* GIVEN EXERCISE:
What does the ruling below on the detention order say from "24. In the instant" to "ground No. 2."? Reproduce that stretch word for word.

═════ EXTRACTED TEXT

The learned Sessions Judge has observed that the said witnesses totally denied the prosecution case and stated that they had not seen any incident. The finding recorded by the Sessions Judge is that the prosecution witnesses stated that they did not know whether Ram Prasad fired on the complainant. The judgment also indicates that prosecution witnesses were declared hostile and did not support the prosecution case and the learned Sessions Judge held that the case under Section 307 of the Penal Code was not made out.

24. In the instant case in respect of incident No. 2 dated 20-1-1985 a regular trial was held by the Sessions Judge and the prosecution witnesses did not support the case put forward by it; the prosecution failed against the petitioner on account of want of evidence. The contention is that in view of this finding, it cannot be said that the incident as is stated as ground No. 2 in Annexure 2 ever really happened. The argument is that it will be treated that the incident was nonexistent as there was no evidence to prove that such an incident took place. In my opinion, in view of the finding recorded by the Sessions Judge in Sessions Trial No. 156 of 1985, it cannot be said that the incident referred to in Annexure 2 at serial No. 2 is an incident which really took place. This being the position it is not possible to uphold the detention order on ground No. 2.

25. Ground No. 3 in Annexure 2 relates to an incident dated 31-1-1985. Learned counsel for the petitioner placed before us certified copy of the judgment in Sessions Trial No. 749 of 1985 in which the petitioner was prosecuted for offences punishable under Sections 394, 353, 504 and 506 of the Penal Code. The trial was in respect of ground No. 3 of Annexure 2. A perusal of the judgment rendered by the Sessions Judge clearly indicates that the prosecution witnesses failed to support the prosecution case and on that account the petitioner was acquitted in the case. For the reasons that I have already indicated in respect of ground No. 2, the detention order cannot be sustained in respect of incident No. 3 also.

══════════
═════ RECORDED DATA

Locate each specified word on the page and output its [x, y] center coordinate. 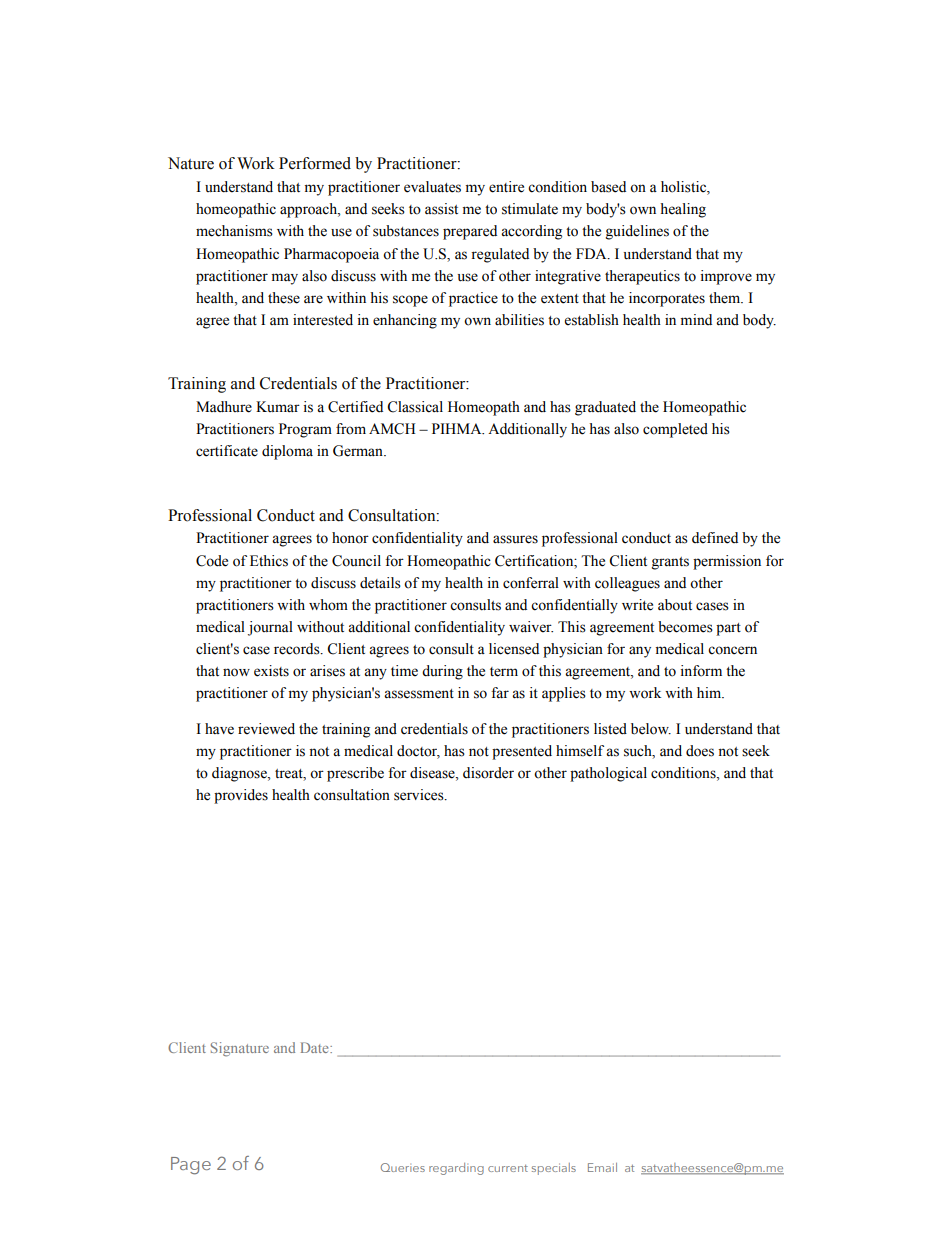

══════════

* FINISHED EXERCISE:
24. In the instant case in respect of incident No. 2 dated 20-1-1985 a regular trial was held by the Sessions Judge and the prosecution witnesses did not support the case put forward by it; the prosecution failed against the petitioner on account of want of evidence. The contention is that in view of this finding, it cannot be said that the incident as is stated as ground No. 2 in Annexure 2 ever really happened. The argument is that it will be treated that the incident was nonexistent as there was no evidence to prove that such an incident took place. In my opinion, in view of the finding recorded by the Sessions Judge in Sessions Trial No. 156 of 1985, it cannot be said that the incident referred to in Annexure 2 at serial No. 2 is an incident which really took place. This being the position it is not possible to uphold the detention order on ground No. 2.